The Senate unanimously passed similar legislation last week. In the House Monday, a bill passed 87-to-11 after lawmakers changed it to pick up support from some Democrats, including Lakewood Rep. Tami Green, by allowing alternatives to hospital confinement. Green described the alternatives as a sort of mental-health probation.

Another costly piece is the delayed implementation of less-strict standards for detaining potentially dangerous patients. The rules would allow more consideration of patients’ past behavior in addition to the immediate threat they pose.

Passed in 2010, the changes were delayed until mid-2015 but the House voted unanimously Monday to move them up to mid-2014. It would require speeding up a state effort to build more space for mental-health evaluations and more kinds of outpatient treatment.

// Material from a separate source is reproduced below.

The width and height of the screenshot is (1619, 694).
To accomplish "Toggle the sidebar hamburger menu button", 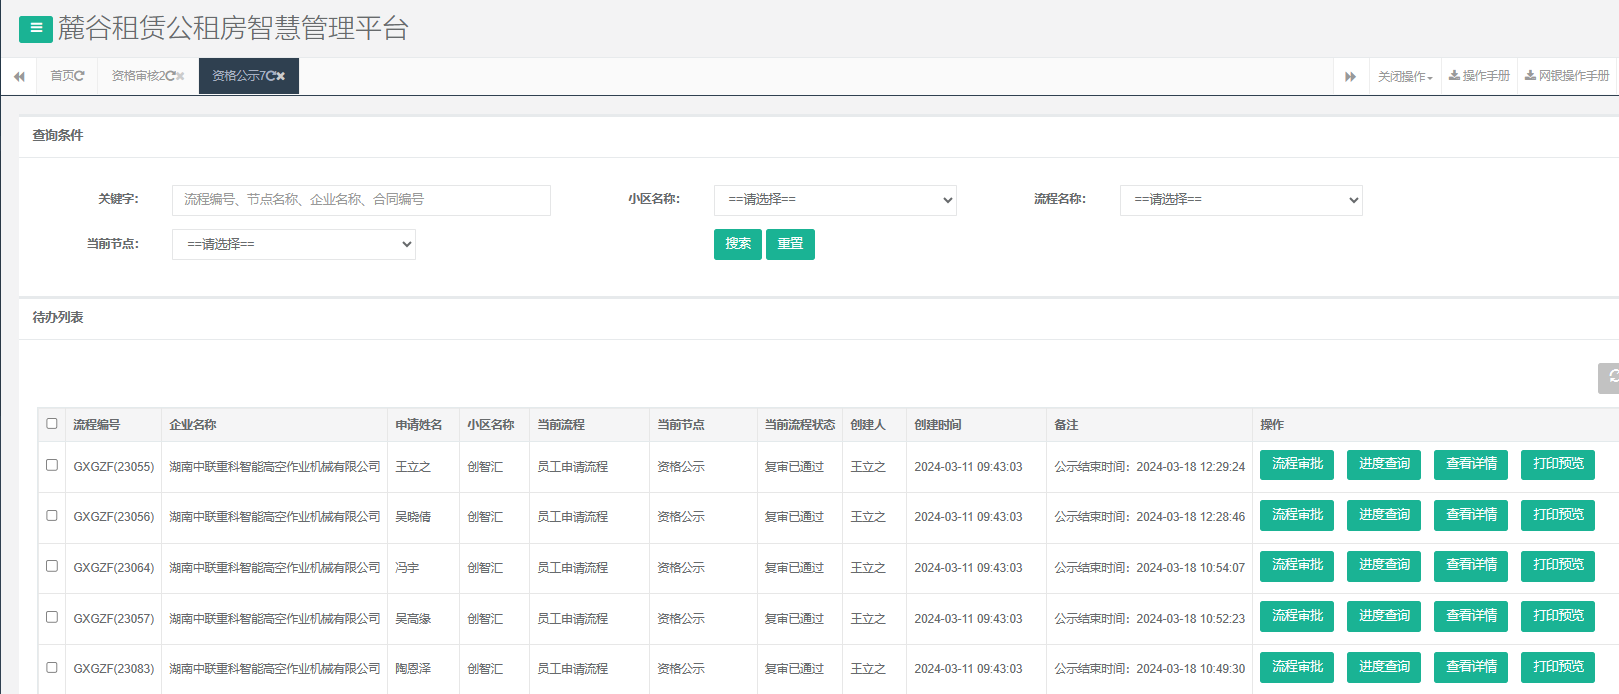I will coord(36,29).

The Senate passed a similar bill a few hours later, also unanimously.

Another proposal the House approved 95-to-3 Monday would create a task force to look at the whole mental health system and move toward opening step-down facilities that the Legislature authorized in 2005 but didn’t fund. A similar proposal also passed the Senate unanimously last week.

DSHS officials say moving patients out of state hospitals would help unclog backups that have left patients stranded in local hospitals for days.

Another backlog is in local jails, where it’s common for mentally ill criminal suspects to wait for weeks to be evaluated. By a 92-6 vote, the House Monday passed a change requested by Pierce County officials that would let them farm out some evaluations to the private sector.

Green struck a hopeful tone in supporting the measures.

“Mental illness is a medical condition, not a character flaw,” said Green, and she added later: “The great thing about it is that people can recover, and they can get better, and they can have happy, fulfilling lives where they can even have jobs and become taxpayers again.”